How can mapping capture the dynamic entanglements of space and time in a rapidly changing world? Spacetimes Matter is an invitation to rethink mapping as a critical tool for understanding multiple spacetimesand how they come to matter. Introducing methodologies of spacetime mapping, the anthology presents a collection of interpretative, qualitative, and reflexive approaches to decoding urban processes, as well as socio-spatial and ecological dynamics. The mapping protocols collected here range from artistic and performative mappings and game development to complex, multimodal diagrams, and immersive virtual environments. Spacetimes Matter enables new perspectives for scholars and practitioners seeking insights into the shifting politics, processes, and imaginaries that make up contemporary more-than-human societies.

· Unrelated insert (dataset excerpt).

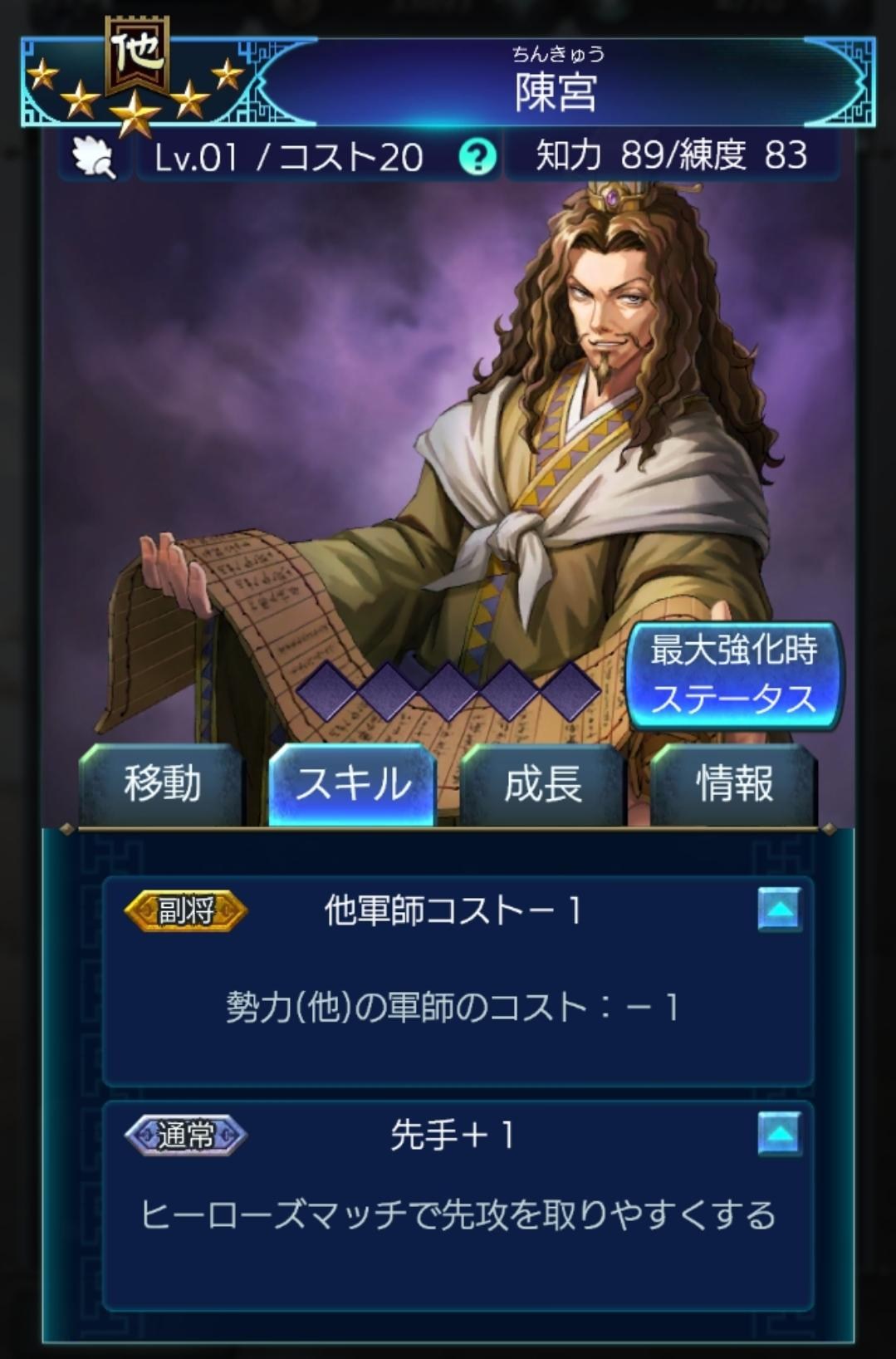This screenshot has height=1359, width=896.
Task: Tap the last purple diamond slot
Action: [x=568, y=690]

- Introduces spacetime mapping as a novel approach for considering multiple spatialities and temporalities
- In-depth methodological reflections, grounded in diverse regional and disciplinary contexts
- Engages with decolonial and more-than-human perspectives
Jamie-Scott Baxter is senior design researcher at the Chair of Urban Design and Urbanisation at the Institute of Architecture, Technische Universität Berlin. His research broadly covers urban natures, spatial theory, and critical spatial design, with a current focus on multispecies health in landscape transformation.
Anna Juliane Heinrich is researcher and lecturer at the Chair of Urban Design and Urban Development at the Institute of Urban and Regional Planning, Technische Universität Berlin. Her research covers spatial theory, planning processes, and cultures, the spatialities of childhood and youth, and methods in spatial research.

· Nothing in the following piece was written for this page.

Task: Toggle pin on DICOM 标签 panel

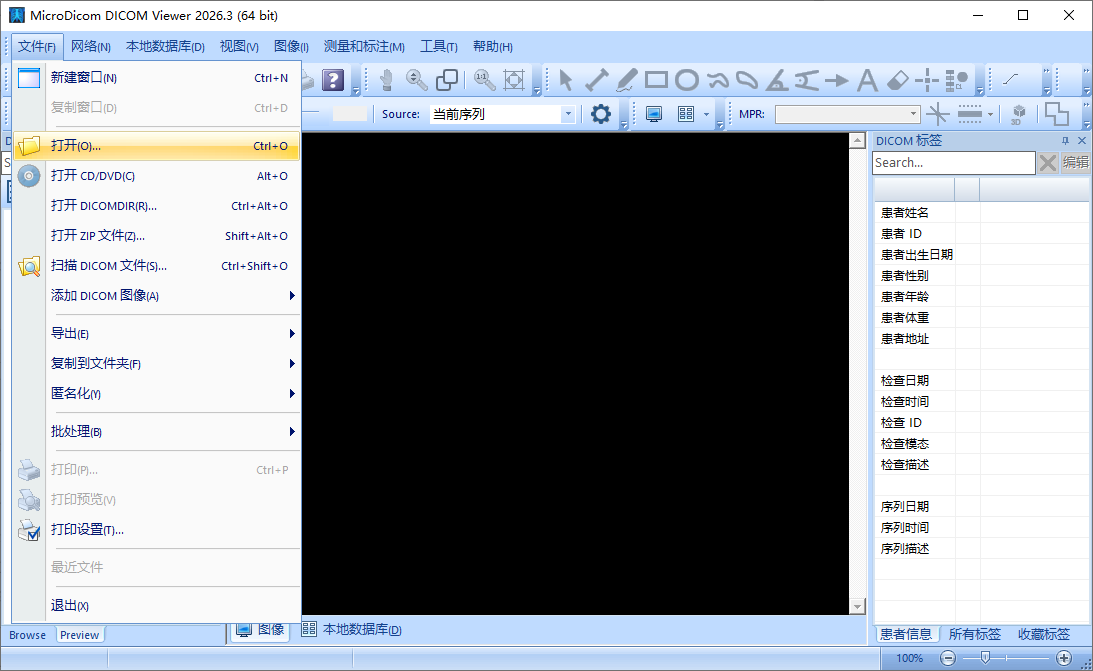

Séverine Marguin is senior lecturer at the Chair of Sociology of Architecture and Planning at the Institute for Sociology, Technische Universität Berlin. Her research focuses on cultural and knowledge sociology, sociology of space, interdisciplinary and design-based methods.
Vivien Sommer is junior research group leader of the Emmy Noether Group "The Socio-Spatial Memory of European Borders: Dispositives of Remembering and Forgetting" at the Leibniz-Institute for Research on Society and Space. She researches the complex network of knowledge, space, and memory.